> **Stated task**
Copy out the lines of the listing from the line with "The width and height of the screenshot is (771, 421)." to the line with "[x=345, y=102]", including both, and leave out the pictures.

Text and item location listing
* BEGIN *

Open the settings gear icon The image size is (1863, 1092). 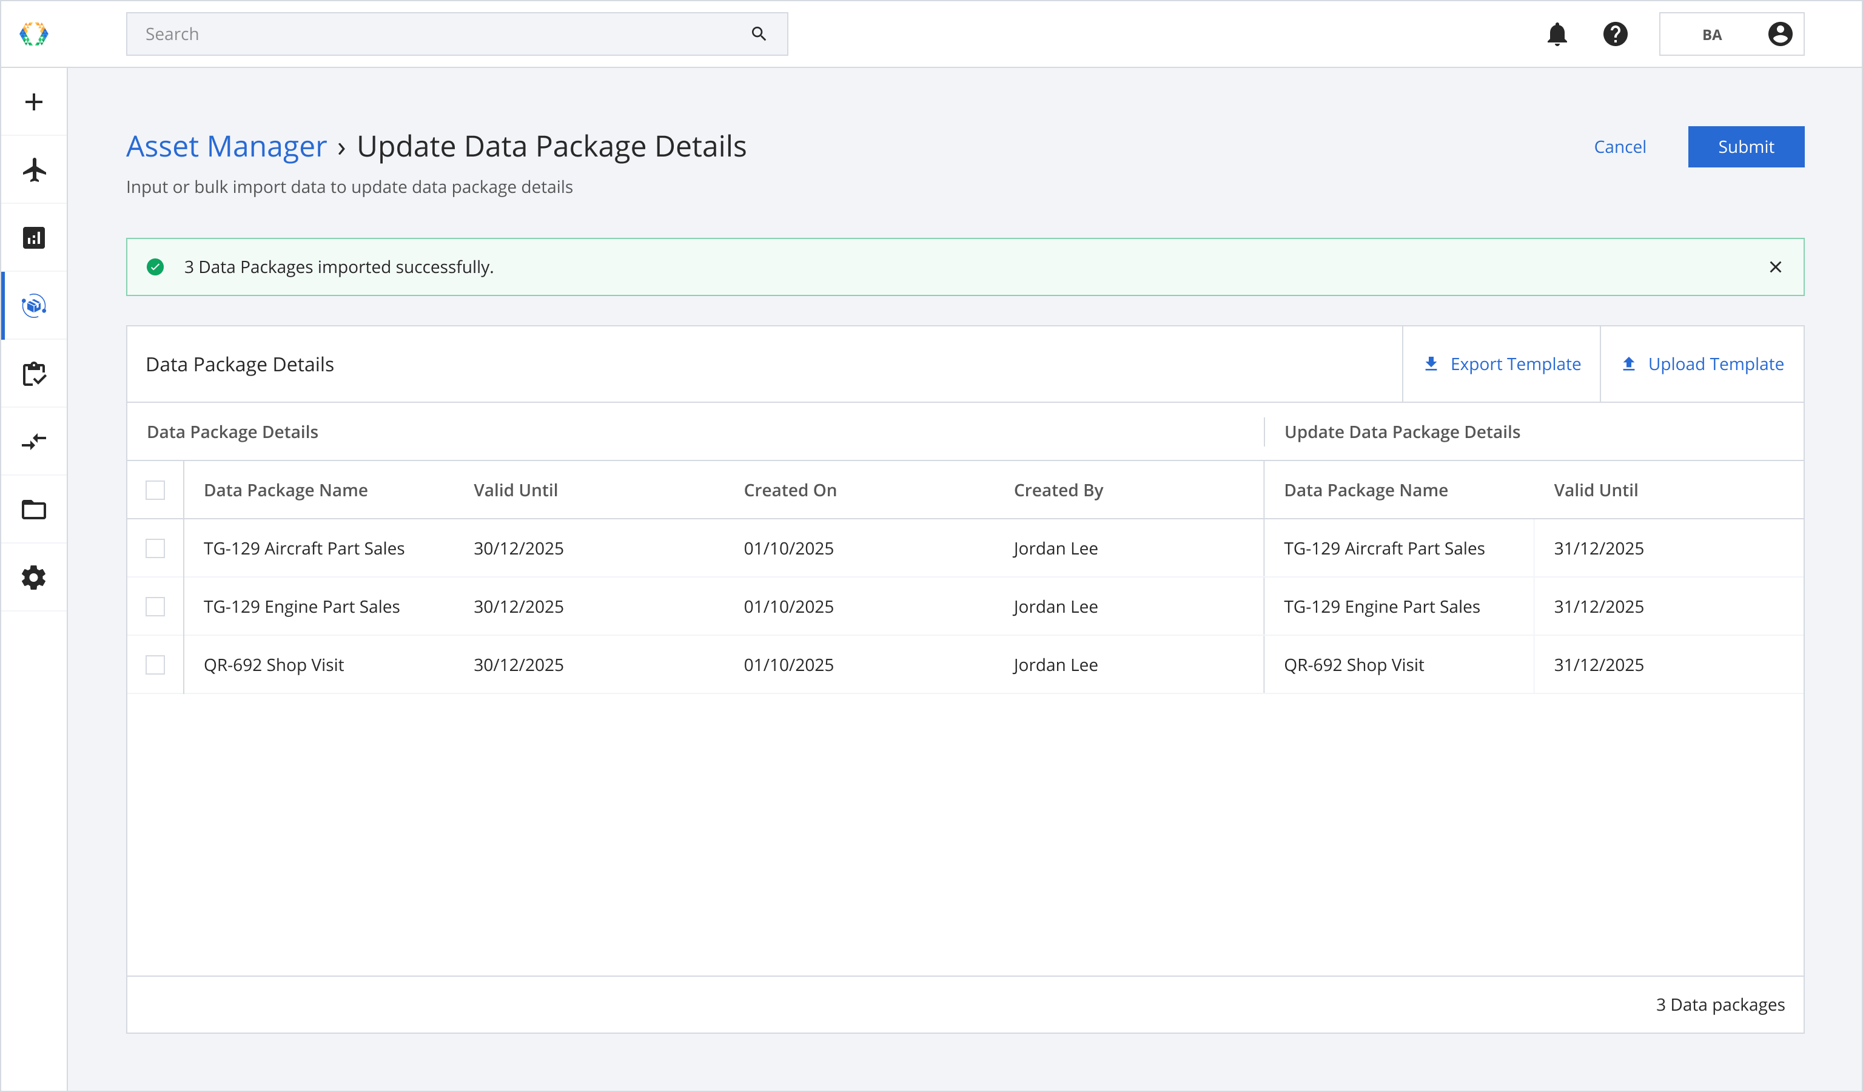coord(34,578)
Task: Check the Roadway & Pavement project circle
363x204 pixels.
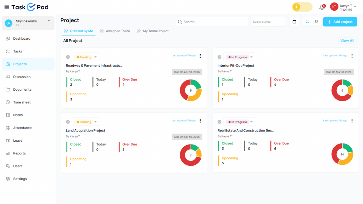Action: 68,57
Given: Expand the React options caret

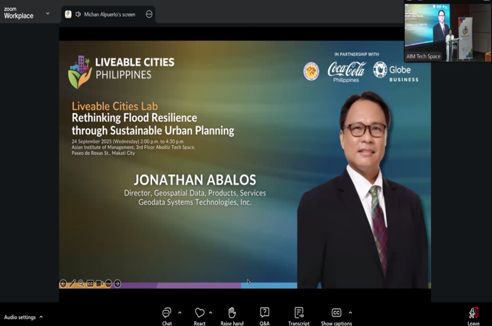Looking at the screenshot, I should (211, 313).
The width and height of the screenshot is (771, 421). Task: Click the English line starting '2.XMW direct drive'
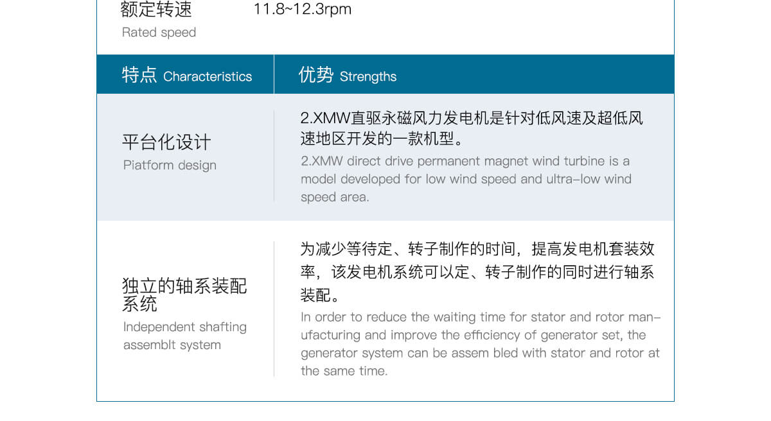pos(465,160)
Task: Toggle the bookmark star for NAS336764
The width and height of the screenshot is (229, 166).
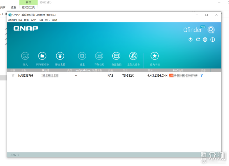Action: 13,75
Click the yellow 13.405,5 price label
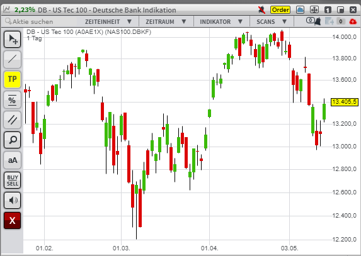 [x=345, y=102]
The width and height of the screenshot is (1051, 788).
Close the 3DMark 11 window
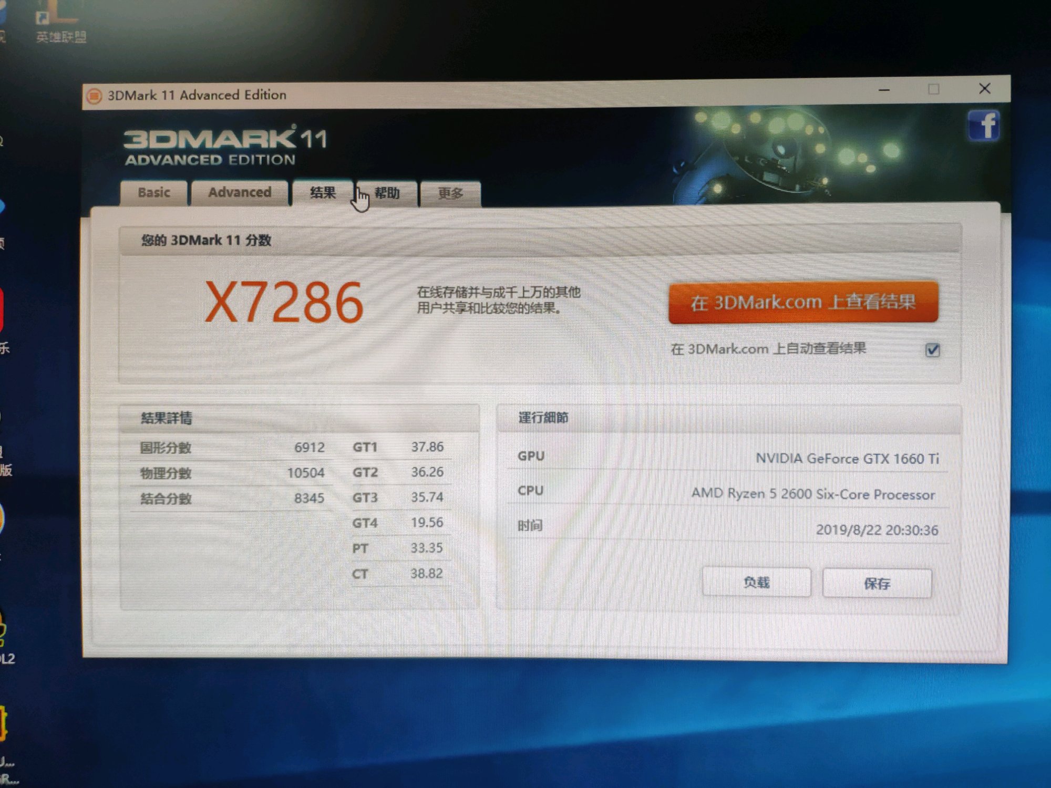click(x=985, y=89)
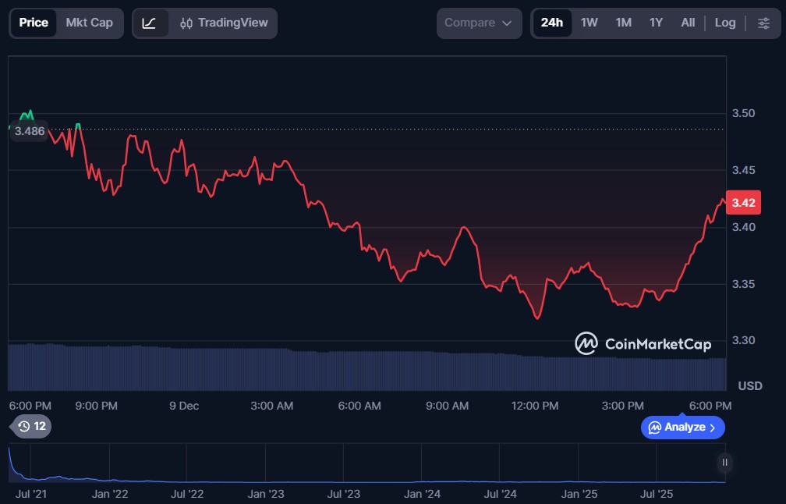This screenshot has height=504, width=786.
Task: Select the 1W time range
Action: 589,23
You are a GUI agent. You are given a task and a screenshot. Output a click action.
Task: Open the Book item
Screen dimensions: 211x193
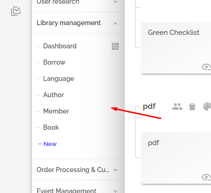[51, 127]
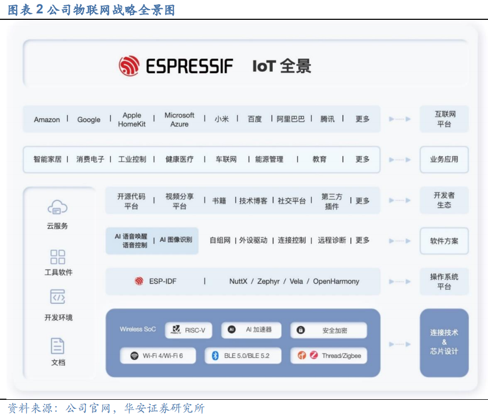Click the Wi-Fi icon in Wi-Fi 4/Wi-Fi 6
Image resolution: width=488 pixels, height=418 pixels.
(x=134, y=355)
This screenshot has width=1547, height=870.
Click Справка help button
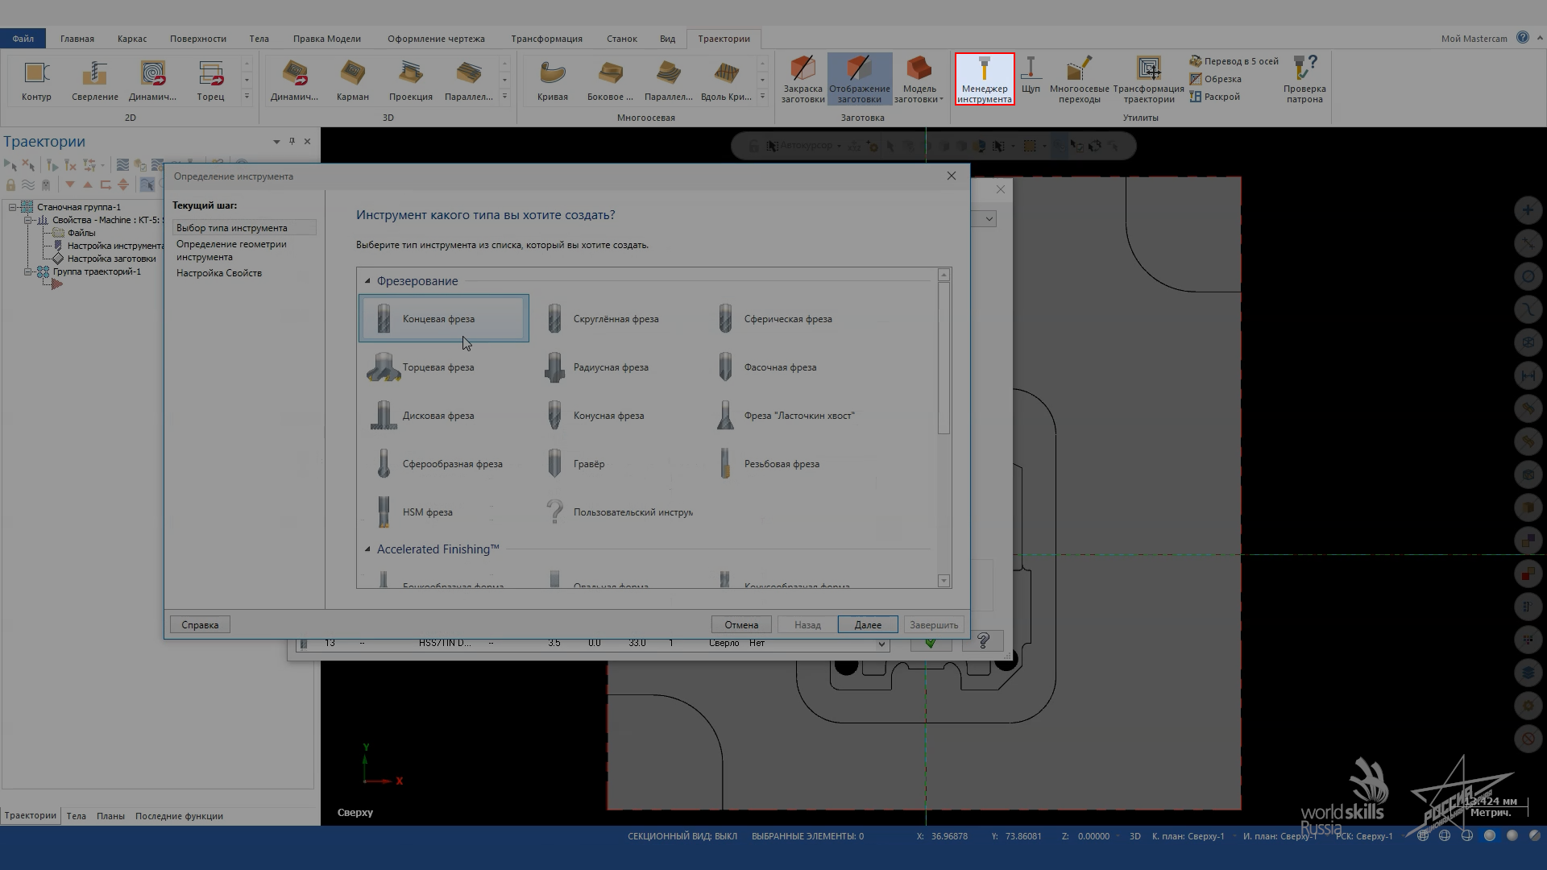tap(199, 624)
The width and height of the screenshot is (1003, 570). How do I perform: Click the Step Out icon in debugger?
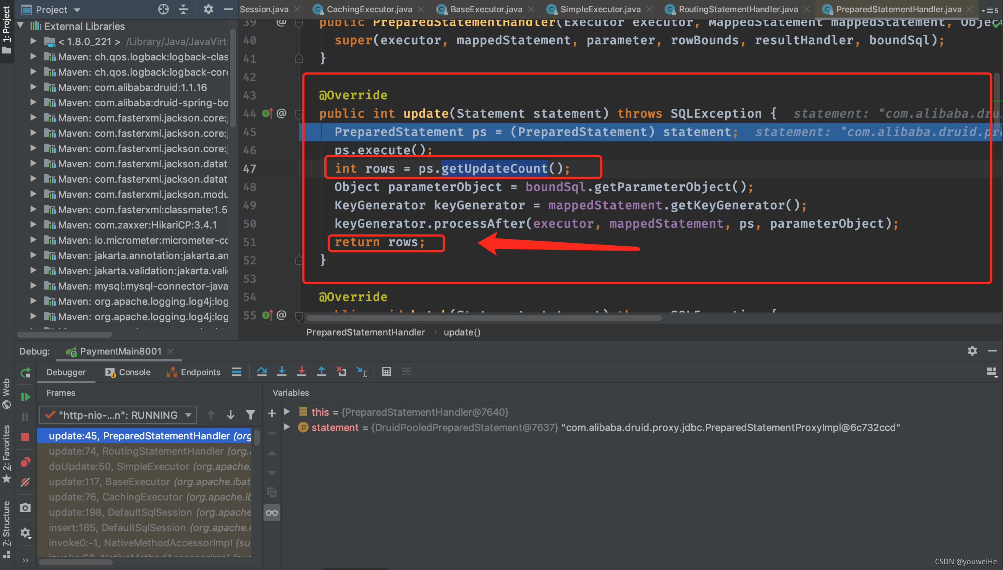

* END *

> **In response**
The width and height of the screenshot is (771, 421). Task: Click the English line starting '2.XMW direct drive'
pos(465,160)
Task: Toggle the bookmark star for NAS336764
The width and height of the screenshot is (229, 166).
Action: 13,75
Click the yellow 13.405,5 price label
 [x=345, y=102]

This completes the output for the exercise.